Em um dos primeiros plantões que eu participei, tive a oportunidade de estudar um caso clássico de cirurgia e com os sintomas muito típicos. Paciente jovem com dor abdominal em quadrante inferior direito, relatava que a dor tinha começando de forma difusa com a presença de náuseas e vômitos em 2 oportunidades.
Usou analgésicos para atenuar a dores, porém, sem resposta. Apresentava face de dor intensa, anorexia e teve de ser levado ao hospital por seu irmão. Estava sem conseguir trabalhar e achava que a dor era decorrente de um salgado que ingeriu no dia anterior.
Com
essa história clínica já pensamos em um abdômen agudo inflamatório e em uma
possível inflamação do apêndice cecal, pois
sabemos que a fisiopatologia da apendicite ocorre por uma obstrução da luz
apendicular por um fecalito, levando à inflamação que piora com o tempo,
chegando a causar inflamação dos adipócitos próximos, apresentando sinais de
peritonite em quadrante inferior e até mesmo a perfuração do mesmo, gerando uma
peritonite.
Conhecendo a probabilidade
de ser essa a etiologia que estava molestando nosso paciente, fizemos exame físico
buscando sinais que confirmassem ou excluísse nosso possível diagnóstico.
Dito e feito, paciente apresentava sinais de peritonite em fossa ilíaca direita, como: sinal de Blumberg positivo (dor à descompressão brusca do abdômen em quadrante inferior direito); sinal de Dunphy positivo (dor em quadrante inferior direito ao tossir) e sinal de Rovising positivo (dor em fossa ilíaca direita ao se palpar fossa ilíaca esquerda por distensão gasosa retrograda).
Nosso paciente tinha poucas horas de evolução desde o início do motivo de consulta, então estávamos diante de uma urgência cirúrgica e isso nos dava uma expectativa de tempo um pouco maior, antes de levá-lo para sala de cirurgia.
De
acordo com a anatomopatologia da apendicite aguda, tem-se 4 estágios antes de acontecer
uma complicação grave, como a perfuração. Antes temos uma fase edematosa, flegmonosa,
gangrenosa e por fim perfurativa que vai liberar o conteúdo inflamatório na
cavidade abdominal gerando uma peritonite difusa, complicando o caso do nosso
paciente.
Baseado
nesse contexto clínico e na probabilidade de apendicite, pedimos alguns exames
laboratoriais e de imagem.
O
hemograma é um exame clássico para esse tipo de situação. Esperávamos receber
sinais inflamatórios como o aumento dos leucócitos. O exame do paciente nos
trouxe uma leucocitose de 15000/uL com desvio à esquerda que corrobora em 3
pontos no escore de Alvarado.
O
exame de imagem escolhido por nossa equipe foi a ultrassonografia abdominal.

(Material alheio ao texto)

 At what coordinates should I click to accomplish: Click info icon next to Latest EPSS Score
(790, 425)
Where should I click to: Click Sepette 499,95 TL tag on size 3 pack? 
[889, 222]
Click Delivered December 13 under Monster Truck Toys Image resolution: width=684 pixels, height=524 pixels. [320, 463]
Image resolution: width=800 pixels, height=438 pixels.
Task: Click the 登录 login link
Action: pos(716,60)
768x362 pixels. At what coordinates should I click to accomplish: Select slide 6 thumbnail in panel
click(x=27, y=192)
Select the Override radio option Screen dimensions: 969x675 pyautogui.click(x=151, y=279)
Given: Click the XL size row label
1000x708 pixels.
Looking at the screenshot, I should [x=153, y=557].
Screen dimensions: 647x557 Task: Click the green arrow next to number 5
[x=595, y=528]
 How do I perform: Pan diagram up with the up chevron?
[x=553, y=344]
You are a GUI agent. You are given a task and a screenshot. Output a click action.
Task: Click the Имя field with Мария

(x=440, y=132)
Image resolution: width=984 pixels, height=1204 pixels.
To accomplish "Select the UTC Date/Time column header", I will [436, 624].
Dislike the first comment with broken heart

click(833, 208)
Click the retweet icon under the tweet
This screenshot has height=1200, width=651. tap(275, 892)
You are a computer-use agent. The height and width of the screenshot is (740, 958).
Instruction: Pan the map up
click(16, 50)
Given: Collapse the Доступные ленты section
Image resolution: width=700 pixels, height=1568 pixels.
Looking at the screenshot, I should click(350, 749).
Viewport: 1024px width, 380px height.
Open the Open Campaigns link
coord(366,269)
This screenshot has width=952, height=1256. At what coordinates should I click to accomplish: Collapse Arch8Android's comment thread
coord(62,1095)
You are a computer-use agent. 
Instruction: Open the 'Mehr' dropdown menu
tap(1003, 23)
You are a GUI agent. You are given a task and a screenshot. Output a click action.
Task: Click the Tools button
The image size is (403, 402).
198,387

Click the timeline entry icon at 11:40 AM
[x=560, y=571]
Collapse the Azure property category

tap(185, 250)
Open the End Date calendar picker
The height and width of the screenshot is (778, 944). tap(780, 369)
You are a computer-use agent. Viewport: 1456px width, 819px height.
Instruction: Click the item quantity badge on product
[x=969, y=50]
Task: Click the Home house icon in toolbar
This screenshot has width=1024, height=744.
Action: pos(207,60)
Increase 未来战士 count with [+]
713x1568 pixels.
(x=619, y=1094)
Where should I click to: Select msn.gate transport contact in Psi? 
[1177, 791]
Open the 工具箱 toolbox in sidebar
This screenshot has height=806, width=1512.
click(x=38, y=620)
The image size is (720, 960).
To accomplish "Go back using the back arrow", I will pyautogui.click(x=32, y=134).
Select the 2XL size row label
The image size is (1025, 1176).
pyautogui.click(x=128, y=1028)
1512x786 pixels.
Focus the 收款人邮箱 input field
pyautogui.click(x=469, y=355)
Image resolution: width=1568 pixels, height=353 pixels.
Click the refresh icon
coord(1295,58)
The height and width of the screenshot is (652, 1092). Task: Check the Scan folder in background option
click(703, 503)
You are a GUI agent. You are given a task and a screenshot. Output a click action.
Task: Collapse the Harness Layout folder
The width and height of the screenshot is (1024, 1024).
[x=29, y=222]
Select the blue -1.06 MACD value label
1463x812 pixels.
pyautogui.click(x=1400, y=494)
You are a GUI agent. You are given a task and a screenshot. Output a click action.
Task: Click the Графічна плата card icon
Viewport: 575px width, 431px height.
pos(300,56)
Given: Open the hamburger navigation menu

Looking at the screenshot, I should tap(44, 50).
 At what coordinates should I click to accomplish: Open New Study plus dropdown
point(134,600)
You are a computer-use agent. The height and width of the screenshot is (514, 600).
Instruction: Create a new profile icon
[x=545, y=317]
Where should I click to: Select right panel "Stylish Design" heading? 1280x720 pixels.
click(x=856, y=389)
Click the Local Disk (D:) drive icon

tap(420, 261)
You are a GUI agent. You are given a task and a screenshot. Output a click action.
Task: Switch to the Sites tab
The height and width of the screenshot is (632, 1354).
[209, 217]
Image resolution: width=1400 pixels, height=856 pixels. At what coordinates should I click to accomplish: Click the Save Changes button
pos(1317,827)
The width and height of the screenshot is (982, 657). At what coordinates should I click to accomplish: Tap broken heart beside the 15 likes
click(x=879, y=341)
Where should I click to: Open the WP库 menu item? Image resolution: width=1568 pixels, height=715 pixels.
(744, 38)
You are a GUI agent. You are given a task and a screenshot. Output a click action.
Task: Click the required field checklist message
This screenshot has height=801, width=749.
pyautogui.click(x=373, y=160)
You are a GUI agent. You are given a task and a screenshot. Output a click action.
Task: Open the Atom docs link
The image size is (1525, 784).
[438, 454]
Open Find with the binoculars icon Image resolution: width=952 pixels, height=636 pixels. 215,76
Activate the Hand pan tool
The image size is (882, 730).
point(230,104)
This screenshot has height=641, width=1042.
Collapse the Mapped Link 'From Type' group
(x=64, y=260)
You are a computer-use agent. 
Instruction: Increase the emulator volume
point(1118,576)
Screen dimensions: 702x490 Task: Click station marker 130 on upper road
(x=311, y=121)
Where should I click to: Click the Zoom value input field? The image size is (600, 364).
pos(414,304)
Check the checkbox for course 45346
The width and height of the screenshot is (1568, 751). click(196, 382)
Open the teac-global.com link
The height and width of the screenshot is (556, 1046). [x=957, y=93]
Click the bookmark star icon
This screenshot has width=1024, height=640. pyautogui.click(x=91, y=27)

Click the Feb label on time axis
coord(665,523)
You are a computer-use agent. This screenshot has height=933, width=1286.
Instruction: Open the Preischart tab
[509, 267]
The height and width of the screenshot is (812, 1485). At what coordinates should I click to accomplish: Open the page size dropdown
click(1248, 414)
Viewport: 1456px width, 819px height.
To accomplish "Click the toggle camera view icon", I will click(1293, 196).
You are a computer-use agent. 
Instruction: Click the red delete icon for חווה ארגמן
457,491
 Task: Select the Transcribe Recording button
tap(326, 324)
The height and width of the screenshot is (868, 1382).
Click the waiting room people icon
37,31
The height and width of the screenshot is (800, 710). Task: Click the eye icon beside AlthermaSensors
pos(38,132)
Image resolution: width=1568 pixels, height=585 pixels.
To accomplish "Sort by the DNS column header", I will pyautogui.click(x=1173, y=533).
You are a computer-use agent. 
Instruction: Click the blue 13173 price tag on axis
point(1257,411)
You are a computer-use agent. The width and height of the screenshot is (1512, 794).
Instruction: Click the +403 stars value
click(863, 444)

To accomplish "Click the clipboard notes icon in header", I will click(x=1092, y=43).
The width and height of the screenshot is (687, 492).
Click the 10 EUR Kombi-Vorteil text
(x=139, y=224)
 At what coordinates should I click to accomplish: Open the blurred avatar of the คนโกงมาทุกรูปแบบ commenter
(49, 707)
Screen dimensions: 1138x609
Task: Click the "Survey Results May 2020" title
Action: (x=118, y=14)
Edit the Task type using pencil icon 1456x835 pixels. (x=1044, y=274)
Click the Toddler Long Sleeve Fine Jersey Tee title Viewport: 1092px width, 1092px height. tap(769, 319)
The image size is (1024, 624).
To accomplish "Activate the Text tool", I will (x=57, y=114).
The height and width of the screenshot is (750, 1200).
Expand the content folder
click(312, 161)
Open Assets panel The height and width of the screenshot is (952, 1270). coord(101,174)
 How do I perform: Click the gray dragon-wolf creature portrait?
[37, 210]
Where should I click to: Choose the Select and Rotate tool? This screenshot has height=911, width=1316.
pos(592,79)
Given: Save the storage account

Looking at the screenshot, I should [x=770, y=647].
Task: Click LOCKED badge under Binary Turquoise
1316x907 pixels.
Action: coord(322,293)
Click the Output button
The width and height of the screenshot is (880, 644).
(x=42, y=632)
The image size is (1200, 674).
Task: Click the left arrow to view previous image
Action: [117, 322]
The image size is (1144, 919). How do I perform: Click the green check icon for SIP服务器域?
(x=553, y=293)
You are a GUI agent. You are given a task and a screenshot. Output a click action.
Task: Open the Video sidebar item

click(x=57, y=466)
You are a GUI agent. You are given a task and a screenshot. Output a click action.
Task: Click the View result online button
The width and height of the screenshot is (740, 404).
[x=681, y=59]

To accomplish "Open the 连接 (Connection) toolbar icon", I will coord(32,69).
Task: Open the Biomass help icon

Sobre o pedido de exames nesse contexto clínico, realmente não é necessário
para o diagnóstico de apendicite, porém, preferimos fazer para eliminar
possíveis diagnósticos diferenciais.
O
padrão ouro para apendicite é a Tomografia Computadorizada, mas como é um exame
muito caro, resolvemos que o ultrassom eliminaria qualquer dúvida.
A ultrassonografia
abdominal apresentou um apêndice dilatado, não compressível e com líquido livre
ao redor. Sinais clássicos da inflamação.
Com
esses resultados tivemos uma escore de alvarado de 8 pontos e a confirmação por
exame de imagem. Confirmando o diagnóstico de abdômen agudo inflamatório por
apendicite aguda, que foi nossa hipótese inicial.
Agora
chegamos à parte interessante! Nosso paciente foi encaminhado para o manejo clássico,
e como o caso não era complicado e com pouco tempo de evolução, partimos para
uma apendicectomia de urgência por via laparoscópica.
Tudo
correu muito bem durante a cirurgia e no pós-operatório. Paciente se recuperou
bem e sem infecção ou problemas em sua ferida pós operação.
Essa
era uma patologia muito comentada durante meus primeiros anos na universidade e
eu estava muito ansiosa para ver esse contexto na prática. Aplicar os escores e
o conhecimento clínico é uma experiência sem igual.
“Ver pacientes sem ler livros é como navegar sem mapa, mas ler livros sem ver pacientes é a mesma coisa que não navegar”. Wlliam Osler.